» What you have to do: Copy nothing before the line containing "Click the USD currency selector button". Reproduce that line and all that follow, exactly, through the end of the records.

» Data for processing:
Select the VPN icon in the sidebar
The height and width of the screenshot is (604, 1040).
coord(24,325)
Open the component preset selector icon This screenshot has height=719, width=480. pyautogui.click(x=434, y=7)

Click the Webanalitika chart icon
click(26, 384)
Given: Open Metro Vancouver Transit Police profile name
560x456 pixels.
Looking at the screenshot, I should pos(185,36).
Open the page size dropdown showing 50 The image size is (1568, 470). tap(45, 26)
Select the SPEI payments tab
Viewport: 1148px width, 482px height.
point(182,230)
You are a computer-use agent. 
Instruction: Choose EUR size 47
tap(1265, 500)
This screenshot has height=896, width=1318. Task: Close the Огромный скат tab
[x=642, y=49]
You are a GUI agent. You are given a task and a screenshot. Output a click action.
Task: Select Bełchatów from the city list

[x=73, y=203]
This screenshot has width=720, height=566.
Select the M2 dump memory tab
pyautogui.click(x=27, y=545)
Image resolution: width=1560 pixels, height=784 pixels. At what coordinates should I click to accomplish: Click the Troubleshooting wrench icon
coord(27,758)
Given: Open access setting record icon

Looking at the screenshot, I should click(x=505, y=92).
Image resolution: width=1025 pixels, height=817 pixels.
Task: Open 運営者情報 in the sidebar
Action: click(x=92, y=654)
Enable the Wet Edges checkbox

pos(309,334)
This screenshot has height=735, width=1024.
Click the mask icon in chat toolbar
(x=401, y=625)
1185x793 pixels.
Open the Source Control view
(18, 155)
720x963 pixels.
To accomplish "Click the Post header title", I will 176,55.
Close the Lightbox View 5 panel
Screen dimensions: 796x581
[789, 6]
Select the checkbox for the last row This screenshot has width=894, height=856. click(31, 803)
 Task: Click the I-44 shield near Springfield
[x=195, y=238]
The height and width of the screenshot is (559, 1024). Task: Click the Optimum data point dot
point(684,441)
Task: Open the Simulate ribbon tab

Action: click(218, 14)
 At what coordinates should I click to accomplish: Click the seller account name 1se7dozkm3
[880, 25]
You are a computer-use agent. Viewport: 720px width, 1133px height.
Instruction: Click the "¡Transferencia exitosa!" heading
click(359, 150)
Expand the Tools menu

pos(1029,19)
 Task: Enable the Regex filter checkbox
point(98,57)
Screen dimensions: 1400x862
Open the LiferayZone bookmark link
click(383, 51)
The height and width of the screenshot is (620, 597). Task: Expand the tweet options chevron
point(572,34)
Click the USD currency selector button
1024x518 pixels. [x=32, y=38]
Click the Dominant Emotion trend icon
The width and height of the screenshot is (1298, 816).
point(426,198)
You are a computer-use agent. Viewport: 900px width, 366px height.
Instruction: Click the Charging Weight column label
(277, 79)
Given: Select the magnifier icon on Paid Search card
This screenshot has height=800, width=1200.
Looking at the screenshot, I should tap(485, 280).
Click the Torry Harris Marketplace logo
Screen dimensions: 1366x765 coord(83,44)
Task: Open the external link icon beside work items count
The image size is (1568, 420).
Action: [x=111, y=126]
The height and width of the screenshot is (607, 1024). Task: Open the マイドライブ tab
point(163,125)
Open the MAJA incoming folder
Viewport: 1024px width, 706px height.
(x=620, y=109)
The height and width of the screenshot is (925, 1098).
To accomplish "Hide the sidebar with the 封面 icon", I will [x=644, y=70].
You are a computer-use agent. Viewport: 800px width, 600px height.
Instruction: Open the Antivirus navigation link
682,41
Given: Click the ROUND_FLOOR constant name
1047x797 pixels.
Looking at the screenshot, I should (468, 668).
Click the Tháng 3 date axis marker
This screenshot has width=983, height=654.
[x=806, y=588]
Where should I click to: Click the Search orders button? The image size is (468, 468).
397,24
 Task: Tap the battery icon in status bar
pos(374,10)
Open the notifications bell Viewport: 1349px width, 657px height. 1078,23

» Written reply:
Click the USD currency selector button
1024x518 pixels. [x=32, y=38]
Click the Dominant Emotion trend icon
The width and height of the screenshot is (1298, 816).
point(426,198)
You are a computer-use agent. Viewport: 900px width, 366px height.
Instruction: Click the Charging Weight column label
(277, 79)
Given: Select the magnifier icon on Paid Search card
This screenshot has height=800, width=1200.
Looking at the screenshot, I should tap(485, 280).
Click the Torry Harris Marketplace logo
Screen dimensions: 1366x765 coord(83,44)
Task: Open the external link icon beside work items count
The image size is (1568, 420).
Action: [x=111, y=126]
The height and width of the screenshot is (607, 1024). Task: Open the マイドライブ tab
point(163,125)
Open the MAJA incoming folder
Viewport: 1024px width, 706px height.
(x=620, y=109)
The height and width of the screenshot is (925, 1098).
To accomplish "Hide the sidebar with the 封面 icon", I will [x=644, y=70].
You are a computer-use agent. Viewport: 800px width, 600px height.
Instruction: Open the Antivirus navigation link
682,41
Given: Click the ROUND_FLOOR constant name
1047x797 pixels.
Looking at the screenshot, I should (468, 668).
Click the Tháng 3 date axis marker
This screenshot has width=983, height=654.
[x=806, y=588]
Where should I click to: Click the Search orders button? The image size is (468, 468).
397,24
 Task: Tap the battery icon in status bar
pos(374,10)
Open the notifications bell Viewport: 1349px width, 657px height. 1078,23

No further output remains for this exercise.